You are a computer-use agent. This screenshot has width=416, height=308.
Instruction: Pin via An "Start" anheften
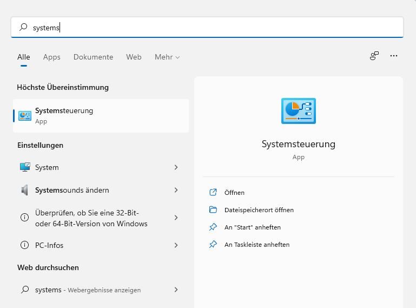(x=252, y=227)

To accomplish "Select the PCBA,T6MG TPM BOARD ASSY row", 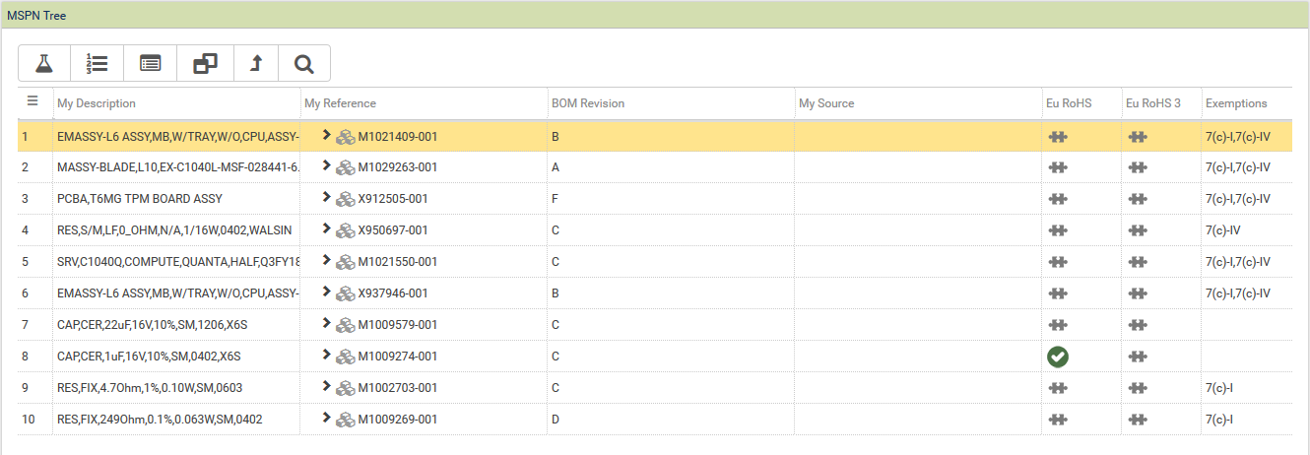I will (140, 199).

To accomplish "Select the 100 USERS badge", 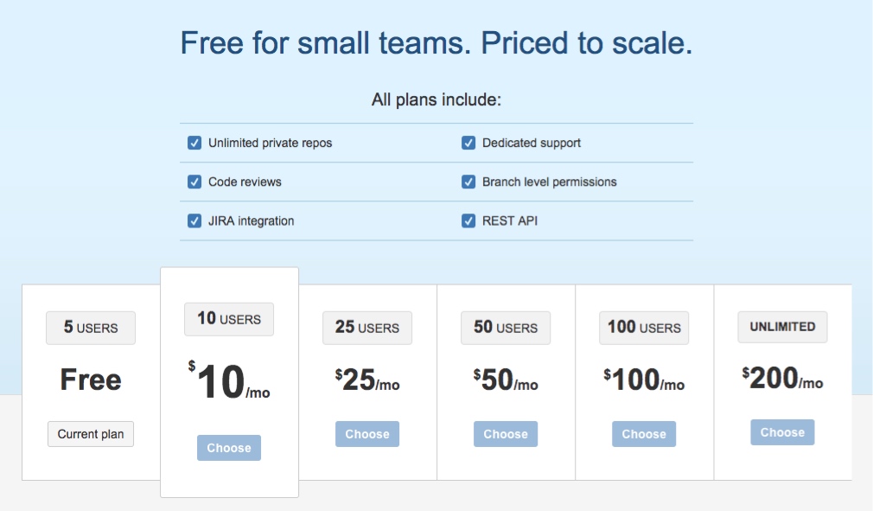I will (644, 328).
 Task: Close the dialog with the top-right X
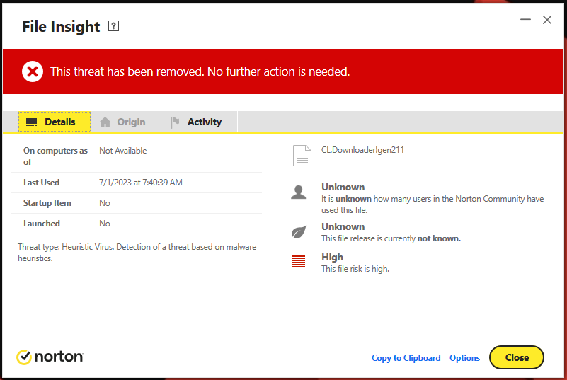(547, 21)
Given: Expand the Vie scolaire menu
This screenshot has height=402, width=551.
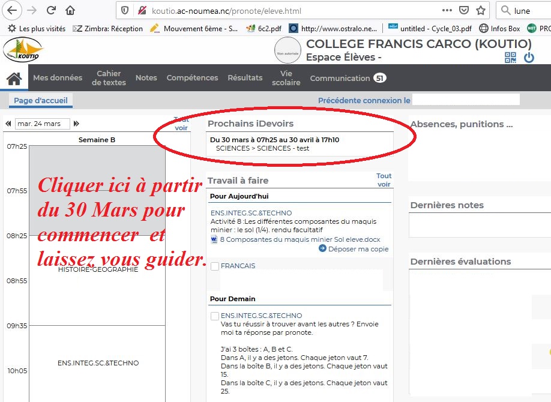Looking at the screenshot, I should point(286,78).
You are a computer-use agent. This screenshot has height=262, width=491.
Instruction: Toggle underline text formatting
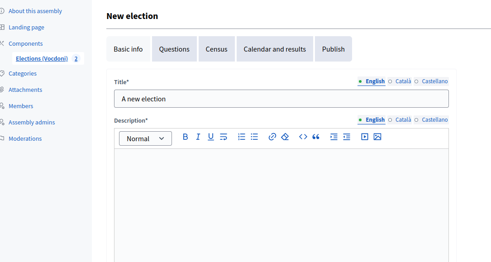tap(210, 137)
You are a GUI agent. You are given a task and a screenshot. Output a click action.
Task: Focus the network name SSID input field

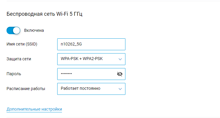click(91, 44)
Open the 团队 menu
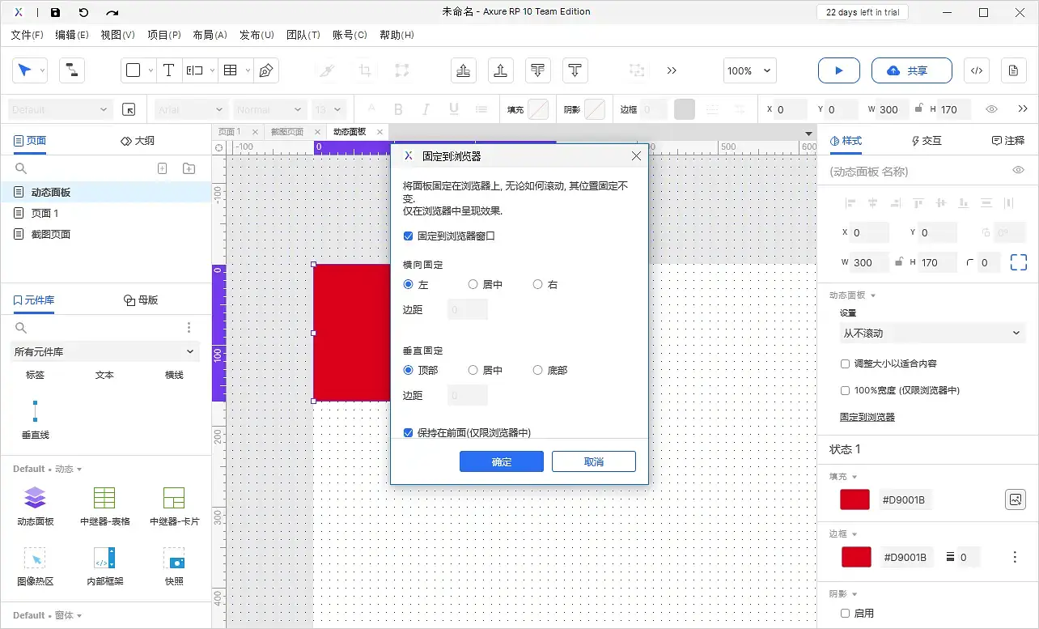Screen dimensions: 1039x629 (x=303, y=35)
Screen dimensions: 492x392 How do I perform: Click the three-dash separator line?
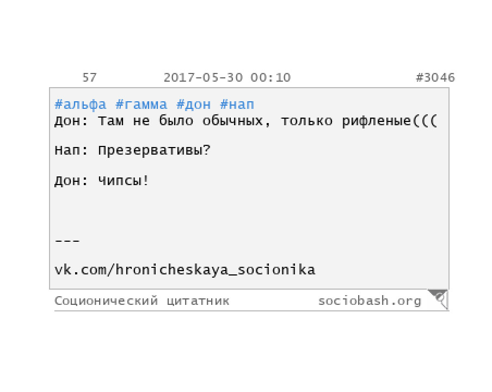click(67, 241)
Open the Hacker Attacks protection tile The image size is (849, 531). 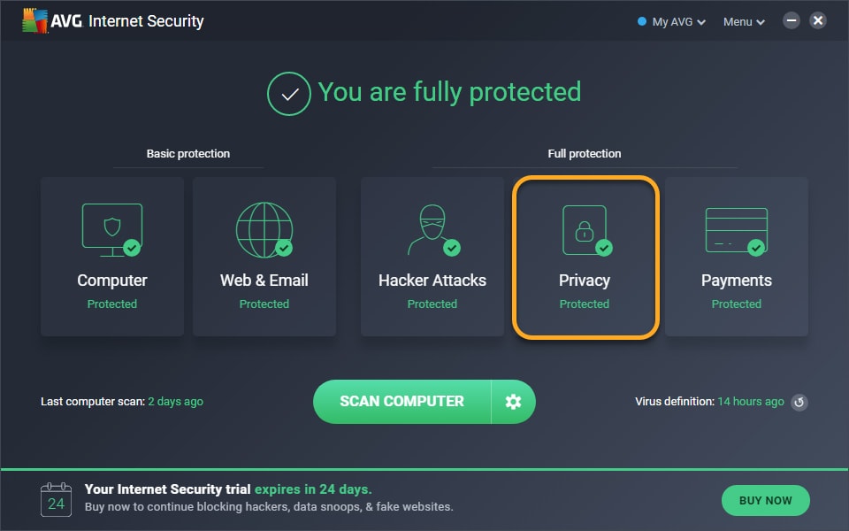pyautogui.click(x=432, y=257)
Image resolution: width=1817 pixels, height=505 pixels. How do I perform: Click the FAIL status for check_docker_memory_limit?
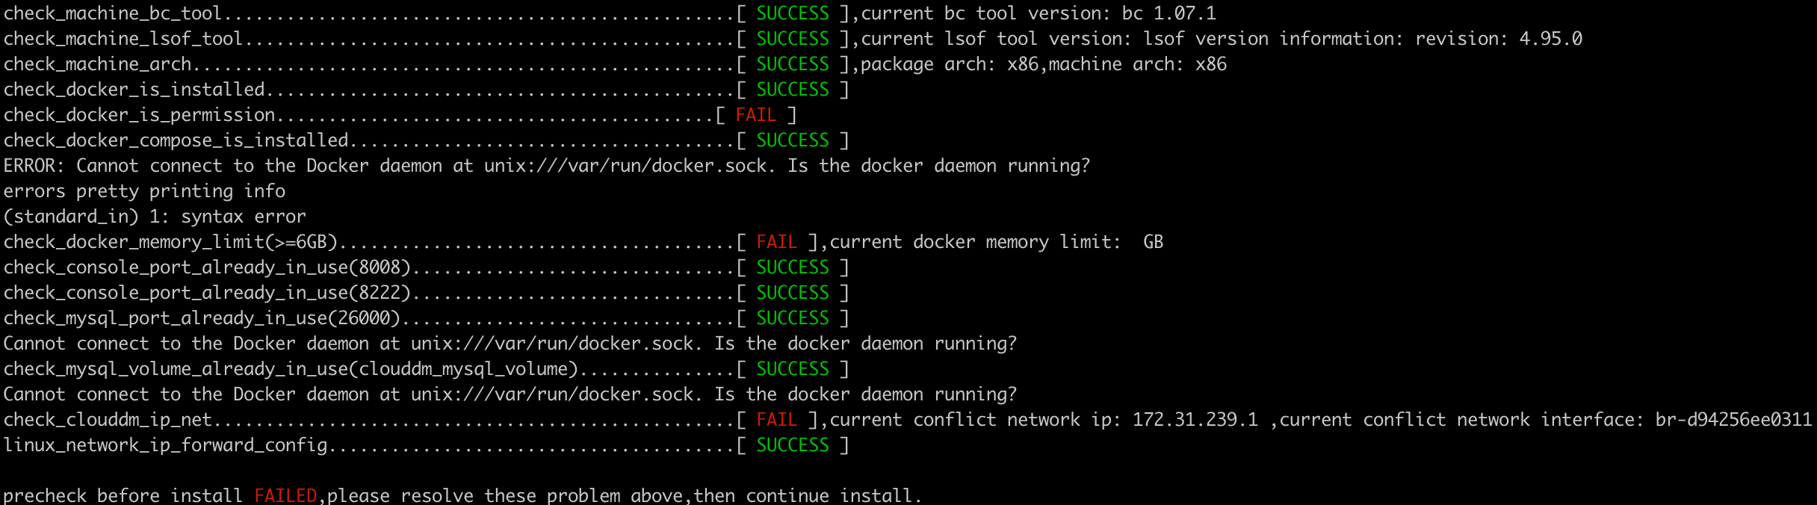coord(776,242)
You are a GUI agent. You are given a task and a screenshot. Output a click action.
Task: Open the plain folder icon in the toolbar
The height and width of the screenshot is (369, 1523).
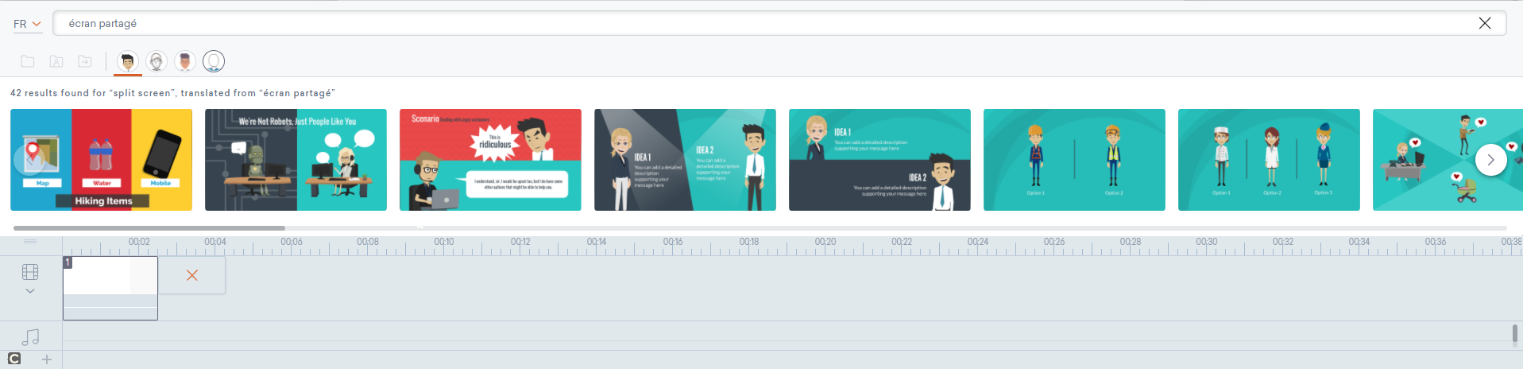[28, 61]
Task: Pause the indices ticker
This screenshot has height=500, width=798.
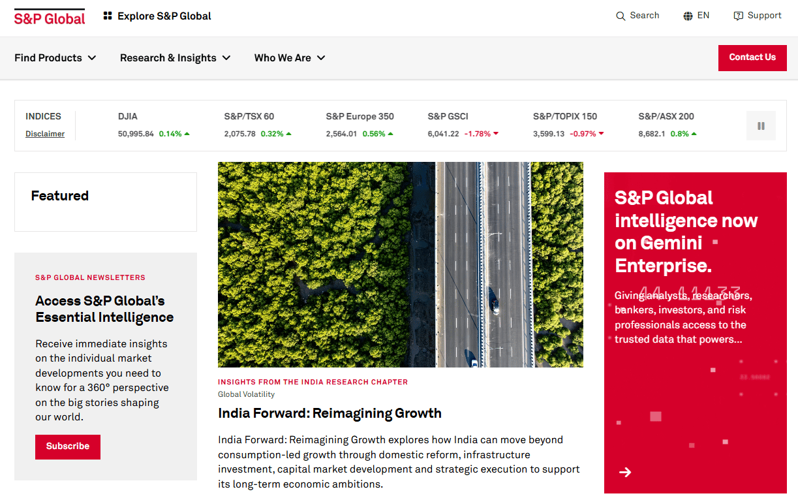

▶ _Exercise requirements_
Would you filter the records and copy out each line containing "agent"?

▶ _Exercise output_
You are a computer-use agent. This screenshot has width=416, height=308.
You are a computer-use agent. This screenshot has height=262, width=491.
You are a GUI agent. You are given a task and a screenshot. Output a click action.
You are a GUI agent. You are given a task and a screenshot. Output a click action.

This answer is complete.